Previously, we have observed that when a heat lamp was used to maintain the surrounding air temperature at 27°± 2°C, that the duration of LORR was significantly longer in WT compared with knock-in mice at higher doses (10 and 15 mg/kg) of intravenous etomidate. 7Because body temperature of the mice was not measured in these experiments, it is not possible to determine what effect active warming had on CBT. However, it is highly likely that a more pronounced hypothermic effect would have occurred in the WT mice compared with the knock-in mice even when actively warmed. Hypothermia has been shown to augment anesthetic potency and to significantly delay the metabolism of anesthetics and concomitantly administered agents resulting in a longer recovery period and increased hypnotic hangover. 36,37It would be interesting to study plasma concentrations of etomidate on recovery to determine any difference in etomidate metabolism. Faster metabolism of etomidate in the knock-in mice could be a contributing factor to the improved functional recovery and reduced sedation observed in the knock-in β2N265S mice. Anesthetic hypothermia can also result in a depression of cognitive functioning on awakening, which could also contribute to the improved functional performance observed in the β2N265S mice.

The data presented here support the role of GABA^Aβ2-containing receptors being involved in the hypothermic response to etomidate.
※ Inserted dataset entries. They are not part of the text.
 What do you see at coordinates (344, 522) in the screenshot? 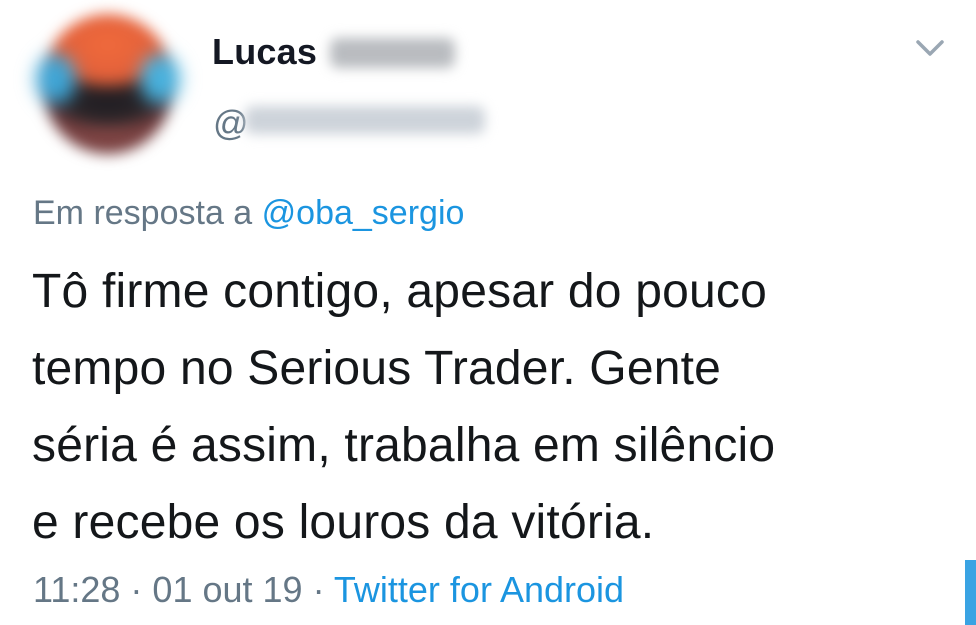
I see `tweet-text-line: e recebe os louros da vitória.` at bounding box center [344, 522].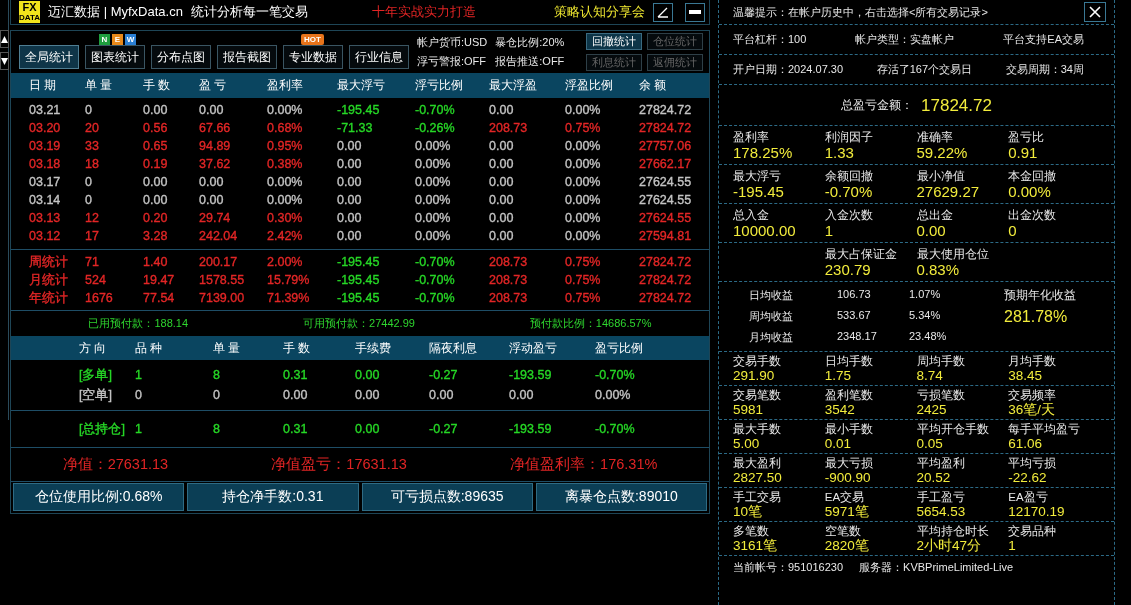  I want to click on column-header: 品 种, so click(150, 348). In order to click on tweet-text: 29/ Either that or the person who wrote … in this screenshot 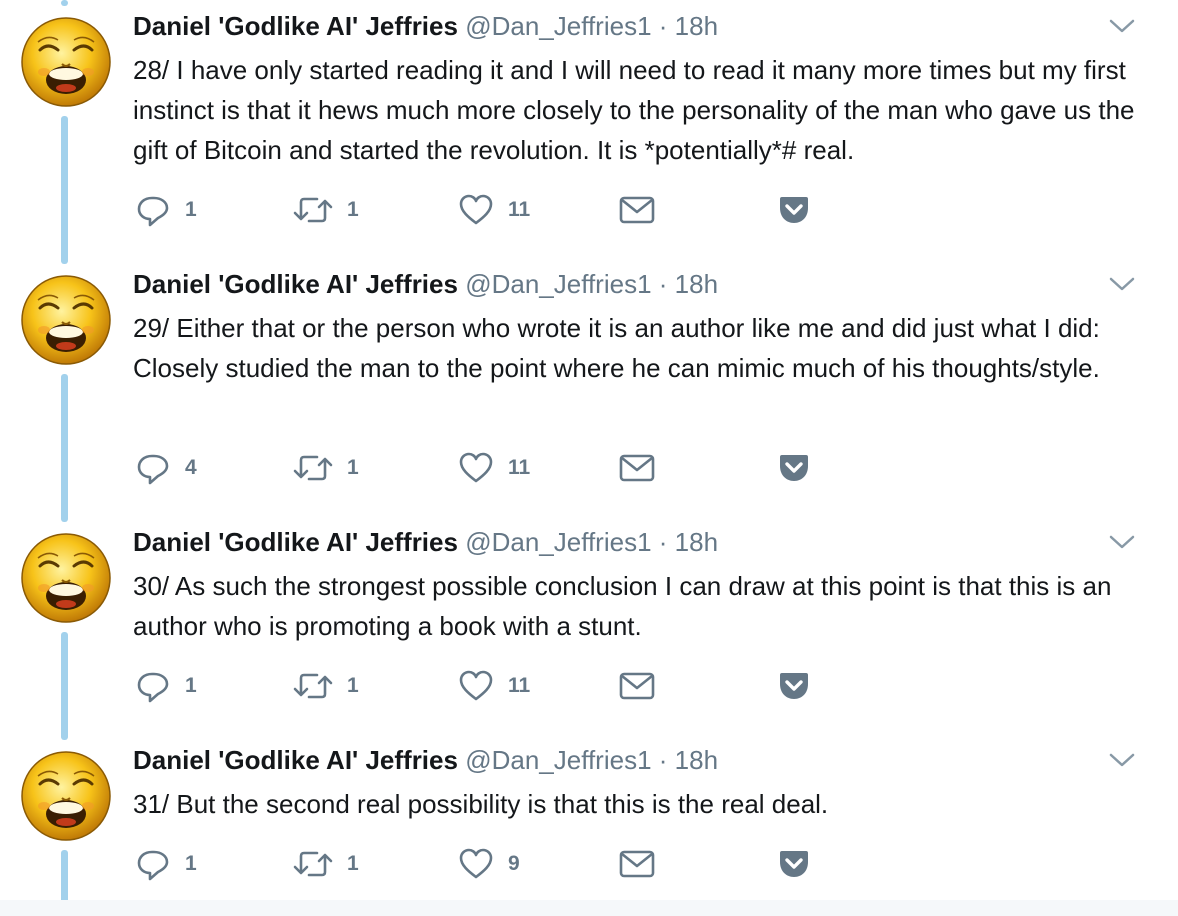, I will do `click(616, 348)`.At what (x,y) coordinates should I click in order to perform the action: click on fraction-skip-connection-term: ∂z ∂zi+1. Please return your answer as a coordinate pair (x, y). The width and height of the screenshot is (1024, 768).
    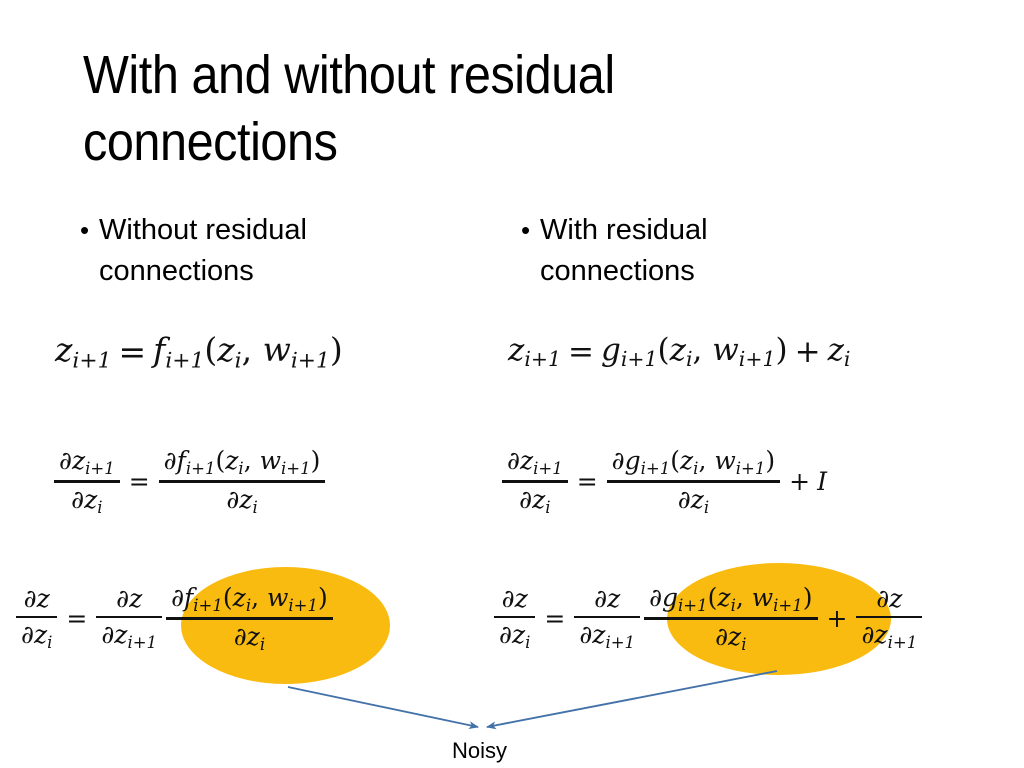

We have previously shown that the β2 subunit mediates the ataxic and sedative effects of etomidate. Evidence that the β2 subunit also produces hypothermia indicates that several undesirable properties of etomidate anesthesia are mediated by this subunit. Because the anesthetic qualities (i.e. , loss of consciousness, lack of purposeful movement in response to noxious stimuli, and presence of burst-suppression activity on the electroencephalogram) of etomidate seem to be mediated by the β3 subunit, this further indicates that anesthetics that selectively activate specific subunits may produce surgical anesthesia with improved recovery characteristics.